Biographie[modifier | modifier le code]

Jeunesse[modifier | modifier le code]

D'origine modeste, ses parents émigrent d'Andalousie à Barcelone à ses cinq ans[2]. Son père, Manuel Garbín Ibáñez, est ferronnier et actif depuis 1921 au sein du syndicat anarchiste de la CNT, alors largement majoritaire en Catalogne, en particulier chez les ouvriers[3]. Sa mère, Gabriela Alonso Martínez, possède un magasin de produits alimentaires. Elle est l'ainée d'une fratrie de six frères et sœurs[2]. Elle grandit dans le quartier de Passeig de Gràcia.

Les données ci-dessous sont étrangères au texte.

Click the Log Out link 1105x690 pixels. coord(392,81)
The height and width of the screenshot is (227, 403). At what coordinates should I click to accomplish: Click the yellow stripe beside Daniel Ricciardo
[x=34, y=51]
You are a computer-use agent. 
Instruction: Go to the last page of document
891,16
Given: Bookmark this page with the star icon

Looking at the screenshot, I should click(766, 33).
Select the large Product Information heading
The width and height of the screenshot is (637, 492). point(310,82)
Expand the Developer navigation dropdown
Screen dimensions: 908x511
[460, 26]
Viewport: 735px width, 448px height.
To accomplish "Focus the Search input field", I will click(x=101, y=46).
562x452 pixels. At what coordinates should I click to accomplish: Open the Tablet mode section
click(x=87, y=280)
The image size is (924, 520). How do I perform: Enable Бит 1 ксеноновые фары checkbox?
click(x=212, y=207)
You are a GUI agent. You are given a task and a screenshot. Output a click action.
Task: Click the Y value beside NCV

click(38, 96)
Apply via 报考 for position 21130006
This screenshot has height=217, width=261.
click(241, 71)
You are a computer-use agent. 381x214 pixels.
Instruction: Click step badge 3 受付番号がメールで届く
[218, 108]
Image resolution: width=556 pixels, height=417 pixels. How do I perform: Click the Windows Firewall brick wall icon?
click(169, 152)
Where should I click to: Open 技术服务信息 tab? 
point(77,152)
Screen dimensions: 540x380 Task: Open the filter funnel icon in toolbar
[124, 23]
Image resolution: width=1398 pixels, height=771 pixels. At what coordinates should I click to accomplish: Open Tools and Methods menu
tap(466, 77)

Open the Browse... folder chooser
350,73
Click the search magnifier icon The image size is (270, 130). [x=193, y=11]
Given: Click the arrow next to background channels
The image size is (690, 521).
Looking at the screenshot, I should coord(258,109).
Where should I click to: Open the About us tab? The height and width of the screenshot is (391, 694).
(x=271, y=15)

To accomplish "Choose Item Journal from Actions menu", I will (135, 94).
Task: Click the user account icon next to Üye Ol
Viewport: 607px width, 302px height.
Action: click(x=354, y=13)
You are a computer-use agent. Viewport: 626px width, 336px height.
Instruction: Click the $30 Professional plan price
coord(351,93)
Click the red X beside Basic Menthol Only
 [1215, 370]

Alors qu'elle travaille comme couturière, fort de son héritage familiale, elle s'implique également en politique et milite au sein de la CNT dès ses dix huit ans. Elle se marie avec Andrés Vigo Canovas à Barcelone en 1931 et divorce en 1936. De cette union née en 1933 une fille, Liberty[2].

Pendant la Guerre d'Espagne[modifier | modifier le code]

Miliciennes de la CNT-FAI lors de la Révolution sociale espagnole de 1936.

A l'issue du soulèvement nationaliste des 17 et 18 juillet 1936, Anita Garbín participe avec la CNT et aux côtés des autres forces de la gauche révolutionnaire à l'échec de la prise de Barcelone par les forces franquistes[2]. Elle s'engage dans les milices antifascistes créées à l'occasion et dont la CNT est à l'origine.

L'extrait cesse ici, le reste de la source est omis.